Tal como o CEMA em 1992, também usa as expressões “sinergia” e “unidade de comando”, pela boa imprensa e simpatia que suscitam nas massas, incluindo atores políticos e mediáticos, assim desviando as atenções das ambições corporativistas, e dos benefícios extraídos (vagas, prestígio e emolumentos).

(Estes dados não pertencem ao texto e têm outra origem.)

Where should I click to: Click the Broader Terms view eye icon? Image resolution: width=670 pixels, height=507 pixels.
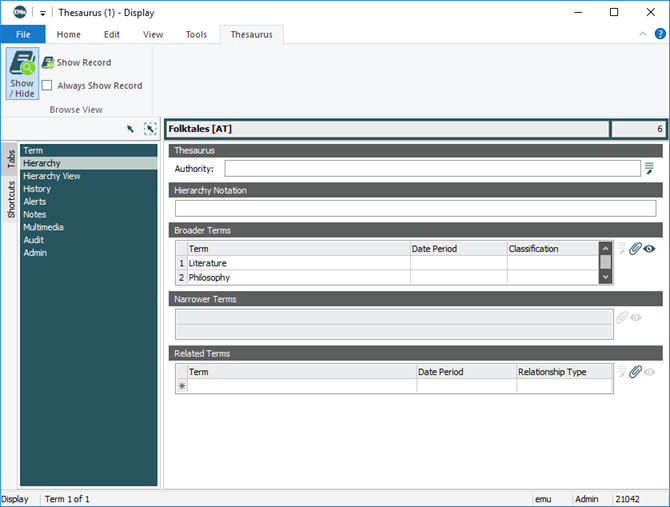tap(650, 249)
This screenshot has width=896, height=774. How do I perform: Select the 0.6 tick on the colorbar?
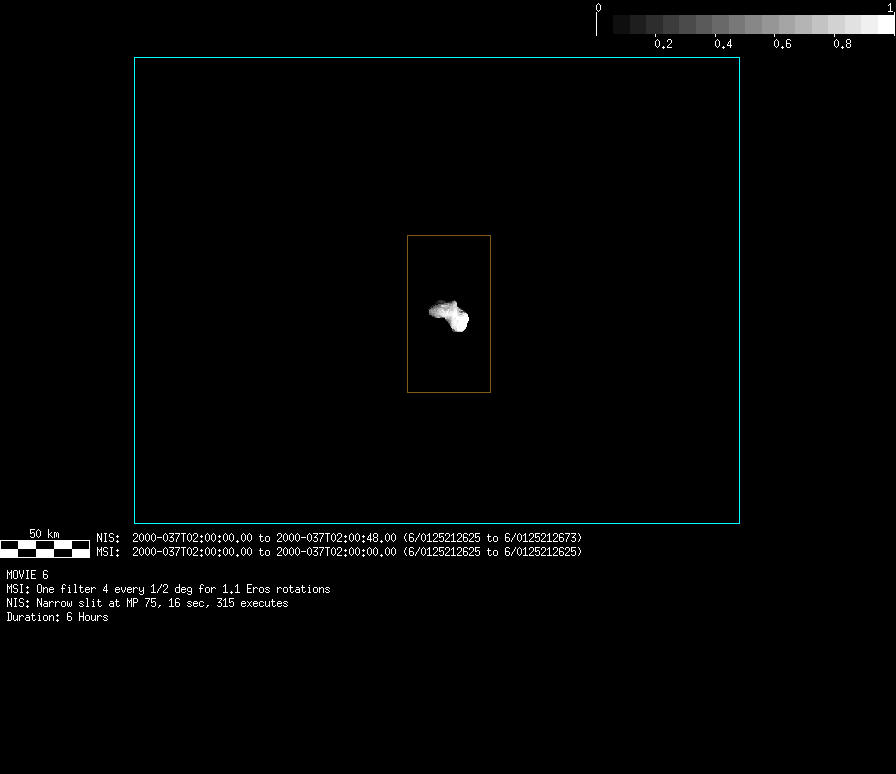(x=783, y=44)
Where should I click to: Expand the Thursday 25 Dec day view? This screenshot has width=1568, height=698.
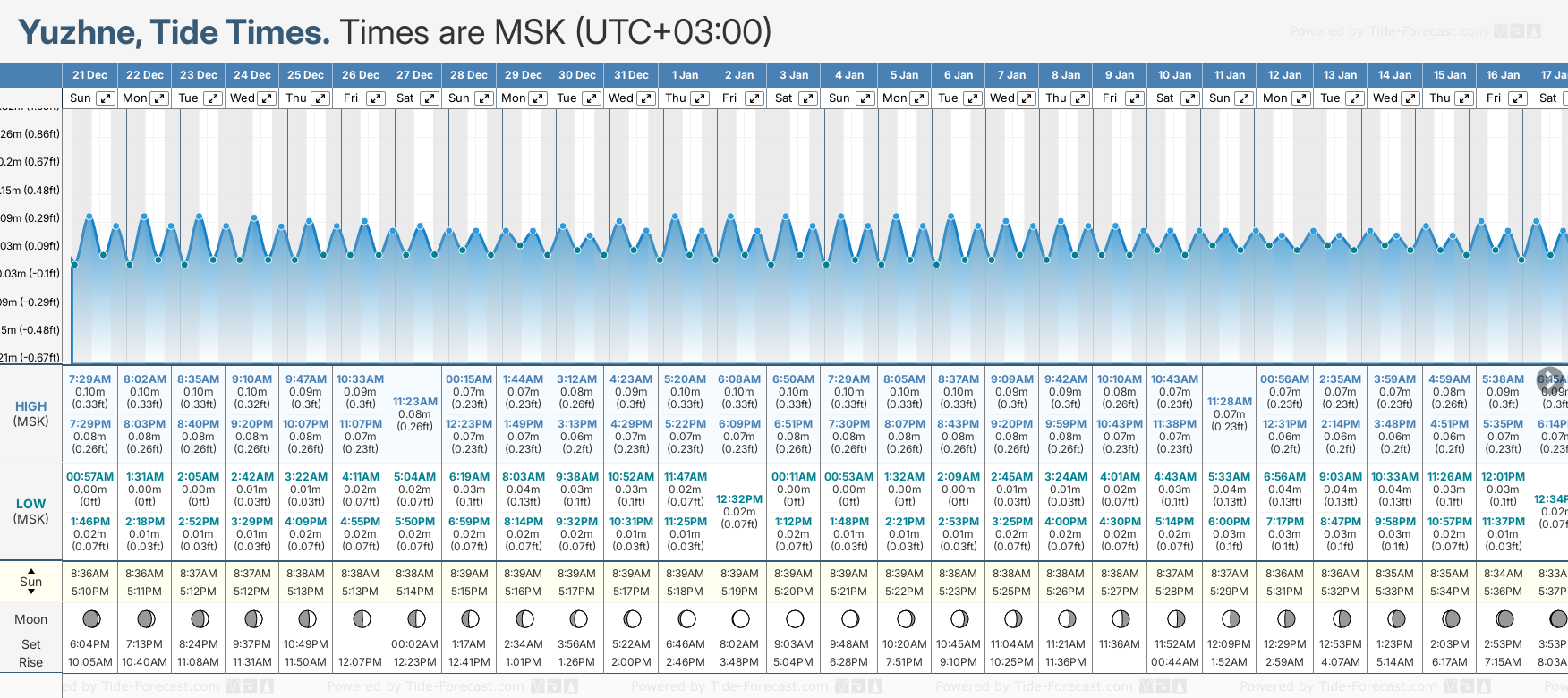tap(320, 98)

Depois, acha erradamente que há economias de escala entre a Autoridade Marítima e a Armada: não há, pois são funções diferentes. As polícias começaram a surgir no século XIX, justamente por ser inadequado fazer cumprir a lei e realizar a segurança interna com exércitos, formados para operações militares. Entre polícias e exércitos pode haver economias de gama. Economias de escala há, sim, entre a PM e outras polícias de segurança e de ordem públicas (GNR e PSP). (Os conceitos têm definições rigorosas na ciência económica; não são conceitos abertos.) Não se poupa ao retirar polícias do mar, porque há um exército do mar; tal como não se retiram enfermeiros de um hospital por lá haver médicos, ou assistentes de bordo em aviões por lá haver pilotos: são funções diferentes, e ao realizar uma não se realiza a outra.

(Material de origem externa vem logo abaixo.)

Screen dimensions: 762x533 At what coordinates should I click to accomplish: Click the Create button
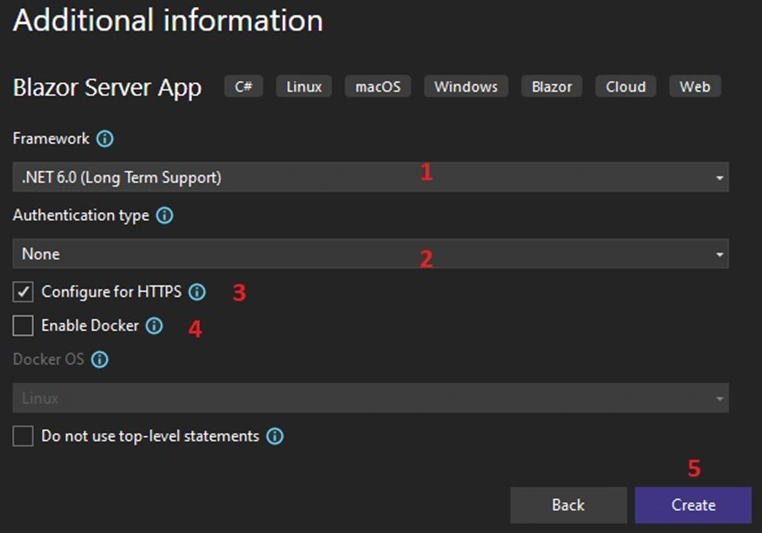(x=693, y=505)
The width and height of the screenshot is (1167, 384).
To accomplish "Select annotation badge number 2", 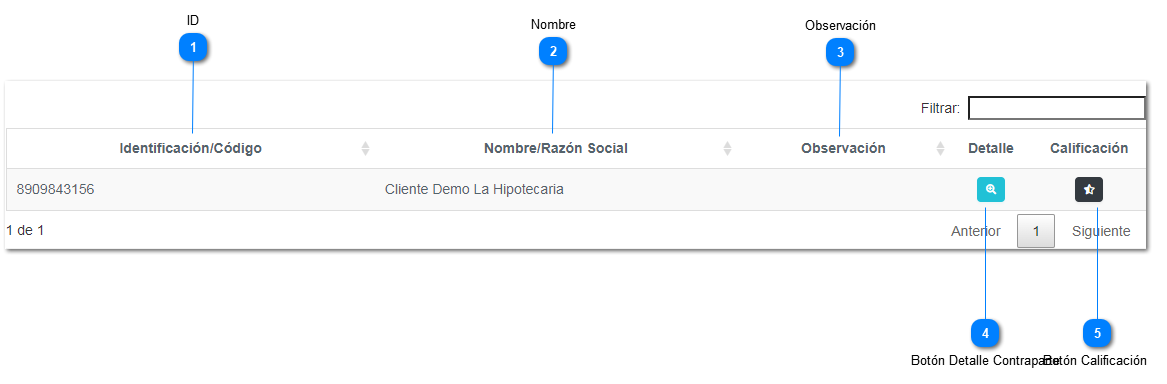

Por fim, também aponta modelos que servem o seu fim. Em 1992, os dirigentes da Armada queriam a França e o préfet maritime… Depois, era a Espanha e o Almart e até o Brasil… Alguns dizem que há países a mudar para o nosso “modelo”… Agora é a Noruega e o Chile… Vejamos a Noruega: a guarda costeira tem navios cinzentos, só para fiscalizar a pesca (sem mais funções policiais), devido à relação sempre tensa com a Rússia e à situação especial de Svalbard, para que o vizinho russo evite violar as normas da pesca. Porém, quem defende que a Armada deve fazer tudo no mar, para poupar recursos, nunca refere a guarda costeira da Grécia (criada em 1919 e inspirada na americana), um país arquipelágico e de dimensões e riqueza próximas de Portugal, e na qual o comandante da Armada nada manda.

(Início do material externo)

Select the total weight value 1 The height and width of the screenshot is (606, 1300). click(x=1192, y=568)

É agora mais fácil perceber a proposta do alm.Silva Ribeiro. Por um lado, concorda com algumas fusões que sozinho venho defendendo, para melhorar a eficiência e a eficácia dos serviços que concretizam esta política pública. Mas, em linha com as posições tradicionais e corporativistas, imperialistas mesmo, dos dirigentes da Armada, deseja colocar todo o exercício da autoridade do Estado sobre os assuntos do mar sob a explícita direção de um órgão administrativo, o CEMA. Nunca o foi; nem no Estado Novo. É bem conhecida a postura dos burocratas de quererem ampliar o perímetro dos seus serviços e aumentar os recursos ao seu dispor: é a “quinta” acima do interesse público.

Em suma, adaptando uma palavra de ordem de 1961, o alm.Silva Ribeiro está a dizer “Autoridade Marítima… é nossa!”; e, parafraseando Lampedusa, propõe que tudo mude para que tudo (o que lhe importa) fique na mesma.

Basta de corporativismo. Portugal merece mais e melhor.